Records for the exercise —
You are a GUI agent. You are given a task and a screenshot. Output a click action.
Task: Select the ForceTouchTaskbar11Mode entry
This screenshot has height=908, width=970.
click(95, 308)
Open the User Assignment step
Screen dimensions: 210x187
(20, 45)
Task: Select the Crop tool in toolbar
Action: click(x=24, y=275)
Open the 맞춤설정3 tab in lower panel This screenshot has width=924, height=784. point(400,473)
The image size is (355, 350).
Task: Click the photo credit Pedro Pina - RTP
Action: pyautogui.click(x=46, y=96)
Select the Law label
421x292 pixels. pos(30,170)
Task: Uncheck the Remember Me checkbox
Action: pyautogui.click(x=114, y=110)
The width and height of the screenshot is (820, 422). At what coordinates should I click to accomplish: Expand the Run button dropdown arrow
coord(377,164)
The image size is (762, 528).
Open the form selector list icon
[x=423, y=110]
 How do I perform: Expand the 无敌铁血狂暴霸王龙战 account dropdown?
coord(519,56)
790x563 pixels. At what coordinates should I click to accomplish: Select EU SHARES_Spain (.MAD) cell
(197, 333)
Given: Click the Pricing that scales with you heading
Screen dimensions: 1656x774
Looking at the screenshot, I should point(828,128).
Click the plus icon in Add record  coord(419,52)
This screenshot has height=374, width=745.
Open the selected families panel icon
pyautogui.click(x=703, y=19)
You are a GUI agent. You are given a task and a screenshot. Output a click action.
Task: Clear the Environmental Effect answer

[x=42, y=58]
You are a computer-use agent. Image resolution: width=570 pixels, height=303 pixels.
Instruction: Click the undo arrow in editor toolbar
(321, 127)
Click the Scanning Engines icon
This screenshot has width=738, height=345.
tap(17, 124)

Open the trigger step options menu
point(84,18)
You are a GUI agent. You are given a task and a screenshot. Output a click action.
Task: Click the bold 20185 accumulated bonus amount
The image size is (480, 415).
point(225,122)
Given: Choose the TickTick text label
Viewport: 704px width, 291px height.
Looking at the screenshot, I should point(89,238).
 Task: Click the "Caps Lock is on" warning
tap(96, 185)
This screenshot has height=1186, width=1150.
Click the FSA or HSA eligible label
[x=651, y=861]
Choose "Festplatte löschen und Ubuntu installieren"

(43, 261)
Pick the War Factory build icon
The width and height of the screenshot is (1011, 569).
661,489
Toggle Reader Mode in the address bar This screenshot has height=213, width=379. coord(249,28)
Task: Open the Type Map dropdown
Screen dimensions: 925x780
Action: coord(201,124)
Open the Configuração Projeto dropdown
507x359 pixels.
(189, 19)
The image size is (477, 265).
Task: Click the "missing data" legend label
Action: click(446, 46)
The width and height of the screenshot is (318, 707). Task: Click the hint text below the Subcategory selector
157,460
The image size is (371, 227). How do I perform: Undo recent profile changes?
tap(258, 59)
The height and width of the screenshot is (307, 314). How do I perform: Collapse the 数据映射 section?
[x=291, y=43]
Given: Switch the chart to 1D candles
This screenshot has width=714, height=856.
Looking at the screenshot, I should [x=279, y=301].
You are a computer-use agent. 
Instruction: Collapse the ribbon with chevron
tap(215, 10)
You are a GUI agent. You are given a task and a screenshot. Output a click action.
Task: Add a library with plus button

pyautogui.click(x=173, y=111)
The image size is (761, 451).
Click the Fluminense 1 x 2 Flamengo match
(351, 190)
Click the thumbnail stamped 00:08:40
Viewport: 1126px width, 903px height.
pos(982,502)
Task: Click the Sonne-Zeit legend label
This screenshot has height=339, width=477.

Exercise instructions — At the first line of the material above, start reproducing each line exactly, and end with the line that holds "Given: Choose the TickTick text label", adding nothing.

Answer box —
You are a GUI agent. You are given a task and a screenshot. Output a click action.
Task: Select the ForceTouchTaskbar11Mode entry
This screenshot has height=908, width=970.
click(95, 308)
Open the User Assignment step
Screen dimensions: 210x187
(20, 45)
Task: Select the Crop tool in toolbar
Action: click(x=24, y=275)
Open the 맞춤설정3 tab in lower panel This screenshot has width=924, height=784. point(400,473)
The image size is (355, 350).
Task: Click the photo credit Pedro Pina - RTP
Action: pyautogui.click(x=46, y=96)
Select the Law label
421x292 pixels. pos(30,170)
Task: Uncheck the Remember Me checkbox
Action: pyautogui.click(x=114, y=110)
The width and height of the screenshot is (820, 422). At what coordinates should I click to accomplish: Expand the Run button dropdown arrow
coord(377,164)
The image size is (762, 528).
Open the form selector list icon
[x=423, y=110]
 How do I perform: Expand the 无敌铁血狂暴霸王龙战 account dropdown?
coord(519,56)
790x563 pixels. At what coordinates should I click to accomplish: Select EU SHARES_Spain (.MAD) cell
(197, 333)
Given: Click the Pricing that scales with you heading
Screen dimensions: 1656x774
Looking at the screenshot, I should point(828,128).
Click the plus icon in Add record  coord(419,52)
This screenshot has height=374, width=745.
Open the selected families panel icon
pyautogui.click(x=703, y=19)
You are a GUI agent. You are given a task and a screenshot. Output a click action.
Task: Clear the Environmental Effect answer

[x=42, y=58]
You are a computer-use agent. Image resolution: width=570 pixels, height=303 pixels.
Instruction: Click the undo arrow in editor toolbar
(321, 127)
Click the Scanning Engines icon
This screenshot has width=738, height=345.
tap(17, 124)

Open the trigger step options menu
point(84,18)
You are a GUI agent. You are given a task and a screenshot. Output a click action.
Task: Click the bold 20185 accumulated bonus amount
The image size is (480, 415).
point(225,122)
Given: Choose the TickTick text label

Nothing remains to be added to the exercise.